Basit düşünemiyorum, zor ile baş edemiyorum!
Sabahattin Ali’nin İçimizdeki Şeytan romanında kahramanın
ağzından şu cümleler dökülüyor: “Hiçbir şey
istemiyorum. Hiçbir şey bana cazip görünmüyor. Günden güne miskinleştiğimi
hissediyorum ve bundan memnunum. Belki bir müddet sonra can sıkıntısı bile
hissedemeyecek kadar büyük bir gevşekliğe düşeceğim. İnsan bir şey yapmalı,
öyle bir şey ki… Yoksa hiçbir şey yapmamalı. Düşünüyorum: Elimizden ne yapmak
gelir? Hiç! Milyonlarca senelik dünyada en eski şey yirmi bin yaşında… bu bile
biraz palavralı bir rakam.”
Hayat üzerine ciltler dolusu kitap yazan
felsefecilerin “bu dünyaya ne halt etmeye
geldiğimize” dair kesin bir cevabı yok! Hepimiz yüksek bir hedef için bu
dünyada bulunduğumuza dair dinsel öğretilerin gölgesinde üç beş gün sürünüp
sonra kemiklerimize kadar çürüyüp gidiyoruz. Ancak bir kaçımızın isimlerini
sonradan gelenler minnetle anımsıyor ya da nefretle sövüp sayıyor. Çoğunluk sadece
mezarlarda kuru kalabalık. O da elli bilemedin yüz seneliğine sonra…
Anamızın babamızın şekillendirdiği hayatımızla bi
yerden tutunuyoruz yaşama, sonra amirimiz göz açtırmıyor, eşimiz hele habersiz
gözün kırpsın bakalım.
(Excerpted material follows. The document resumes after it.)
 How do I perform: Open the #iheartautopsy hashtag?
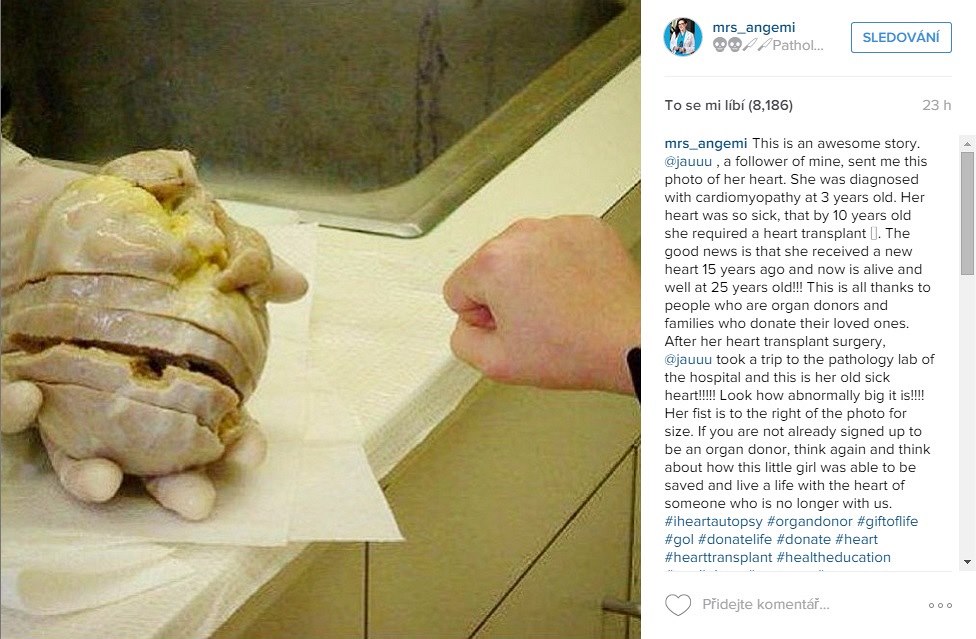[713, 521]
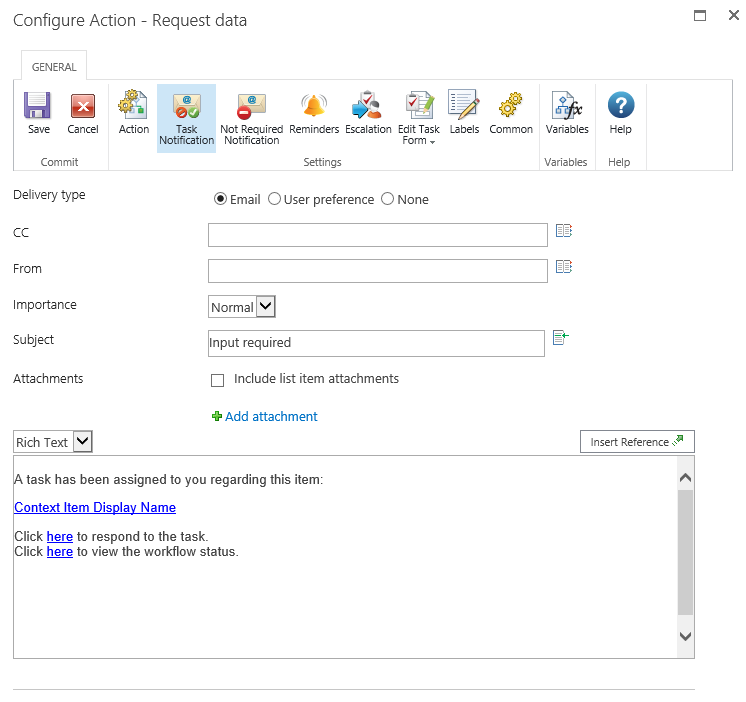
Task: Open the Labels icon
Action: click(x=464, y=107)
Yaşamak boynumuza asılmış ağır bir sancı, dolap beygiri
gibi dön dur koca dünyanın içinde. Koca dünya da dönüyor ha bire. Ölünce
belediyenin gösterdiği yere gömülüyorsun! Orda bile söz hakkın yok! Zannetmiyorum
öldükten sonra söz hakkımızın olacağını.
Ve gelip sonunda iç karmaşası galip geliyor. Bir
türlü çıkamadığımız baş edemediğimiz iç karmaşası. Fiziksel olarak yıllardan
beri öğretile geldiği gibi akşam olduğunda evimize sabah olduğunda işimize
giderken, beynimiz bin bir kere farklı düşünceleri evirip çeviriyor. Ama biz
söylenen vakitlerde hep öğretilen işleri yapmaya devam ediyoruz. Oysa hepimiz
kaçmak, kurtulmak istiyoruz. Bir dağ başında herkesten uzak bir ateş yaksak
mesela, ya da bir deniz kenarında oltayı sallasak da saatlerce balık tutamasak…
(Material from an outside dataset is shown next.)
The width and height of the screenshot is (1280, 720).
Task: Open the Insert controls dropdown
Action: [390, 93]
ama işte yalnız başımıza kalsak. Uzaklaşsak alışverişten, eğitimden, görgüden,
kuraldan…
Ya geride bıraktıklarımız, bırakacak olduklarımız!
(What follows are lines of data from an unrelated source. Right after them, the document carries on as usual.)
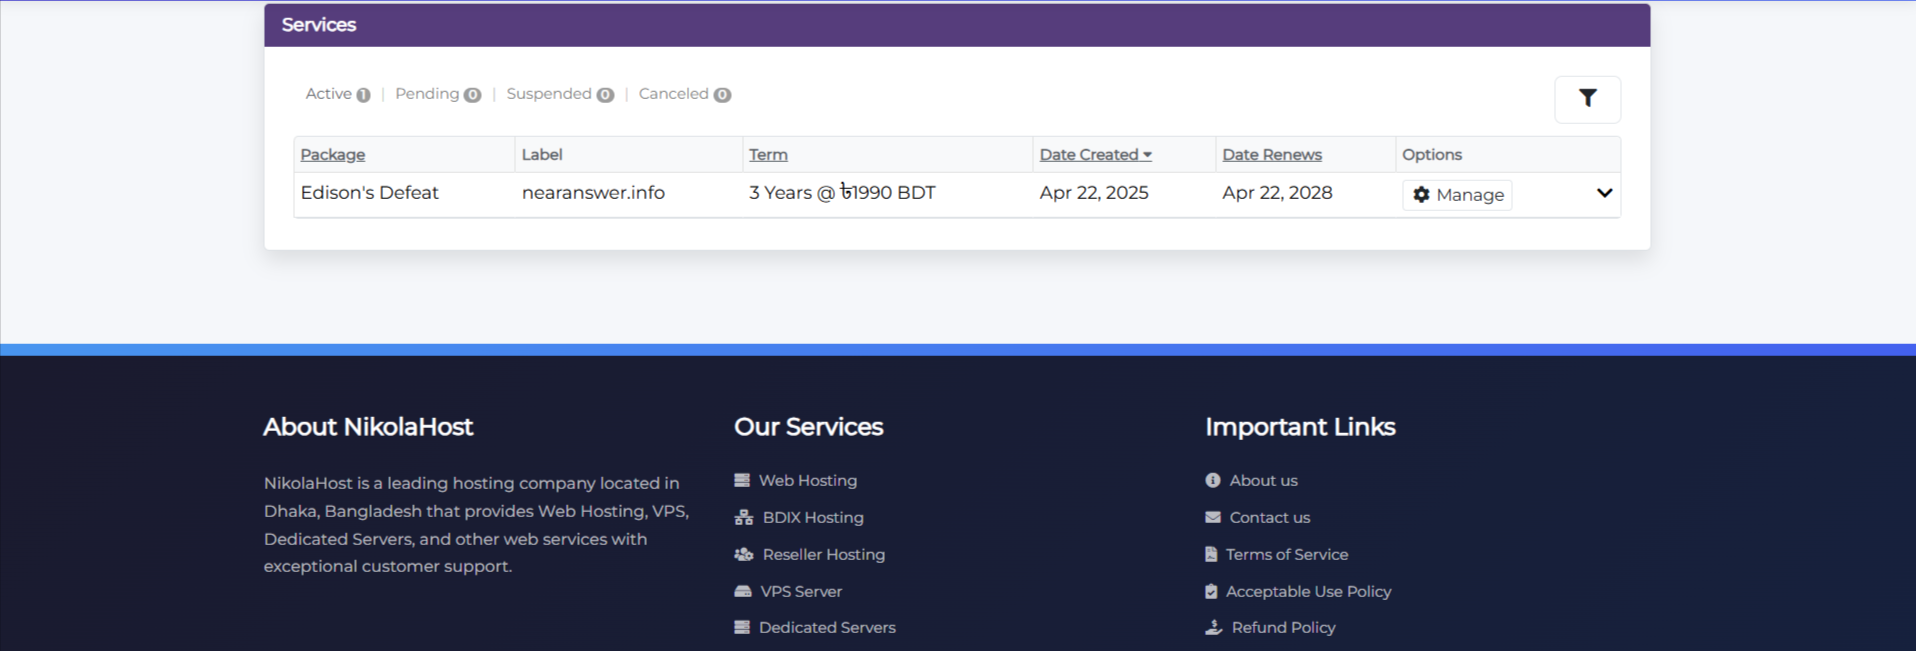The image size is (1916, 651).
Task: Show the Suspended services tab
Action: [549, 94]
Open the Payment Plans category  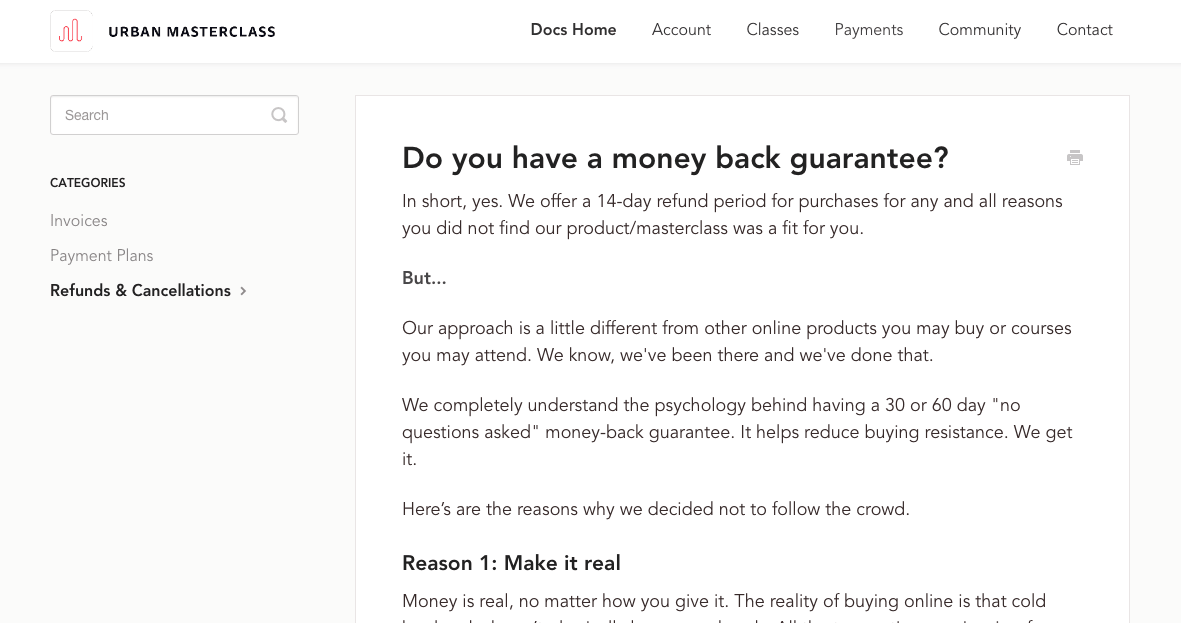(x=102, y=256)
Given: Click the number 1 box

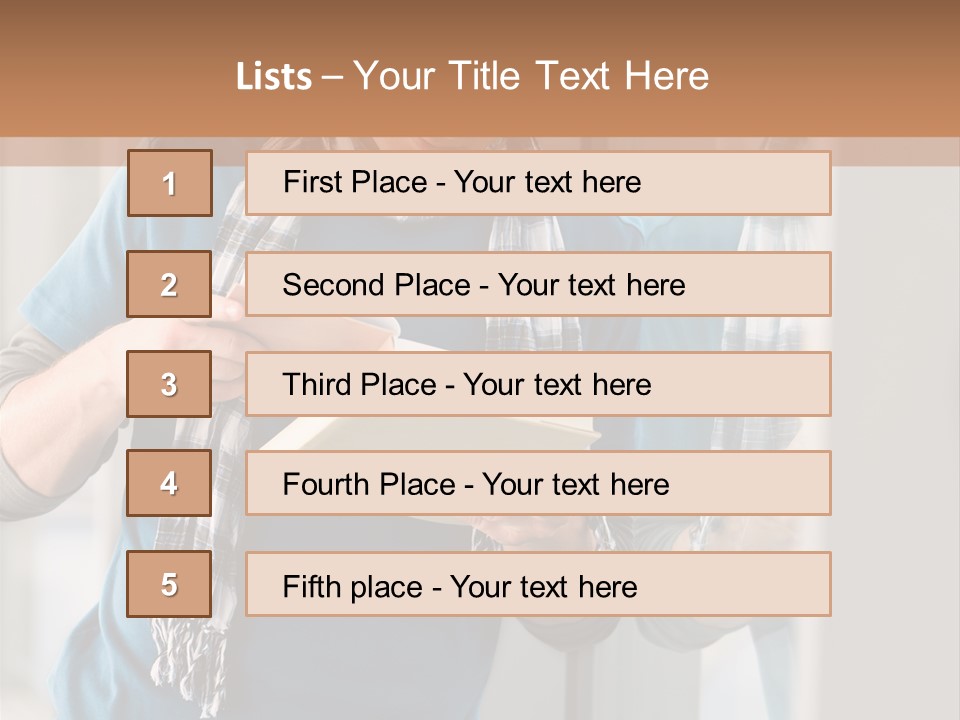Looking at the screenshot, I should point(170,183).
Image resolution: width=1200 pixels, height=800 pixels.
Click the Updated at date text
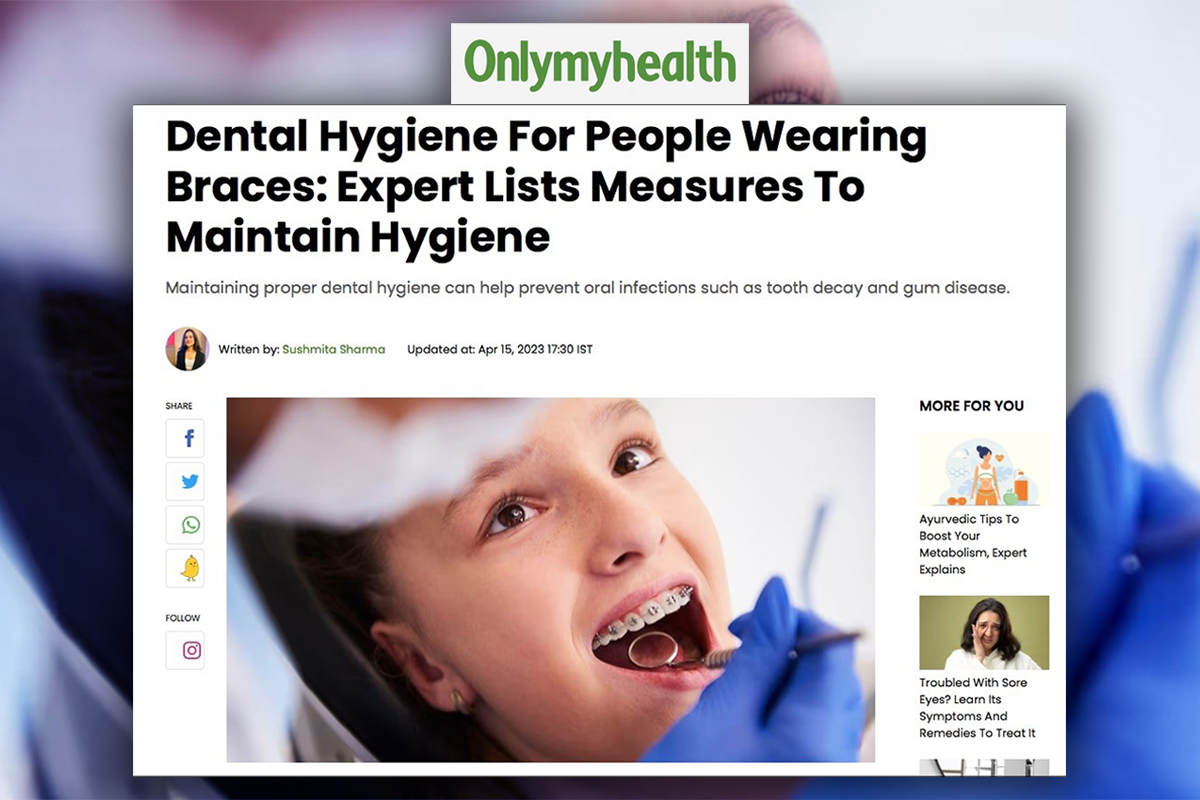pos(500,350)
Onlar geride bıraktıklarımız değil aslında. Tam beynimizin göbeğine
yerleştirdiğimiz prangalarımız. Onlar işte bizim ağırlıklarımız. Göz yaşlı
anamız, elimize bakan çocuklarımız, sokuluverdiğinde merhametimizi coşturan
eşimiz, herşeyimiz, hepsi bizi hayatta tutan değil aslında, bizi bağlayan
zincirlerimiz…
İnsan olarak özgürlüğüne bu kadar düşkün olup da
özgürlüğünü bu kadar kısıtlayan başka bir yaratık yok dünyada. Çocuklarımızla,
kendi eğitimimizle, kariyer denilen zırvalarımızla hep kıstırıyoruz kendimizi. Sonra
da yaşamak için mücadele ettiğimizden bahsediyoruz. Mücadele etmiyoruz aslında,
can çekişiyoruz sadece. Ve bu işkence elli altmış yıl kadar devam ediyoruz.
Ölemiyoruz ki bitsin!...
Bir şarkı ile, bir çiçek ile ya da güneşi doğarken
batarken gördüğümüzde bile mutlu olan yaratıklar biz miyiz? Hiç inandırıcı
olamıyorsun Ademoğlu… Aldıkça, yedikçe, harcadıkça ve güçlendikçe mutlu
olacağımız yerde psikolojik, nevrotik, sosyolojik olarak ezik duruma düşüyoruz.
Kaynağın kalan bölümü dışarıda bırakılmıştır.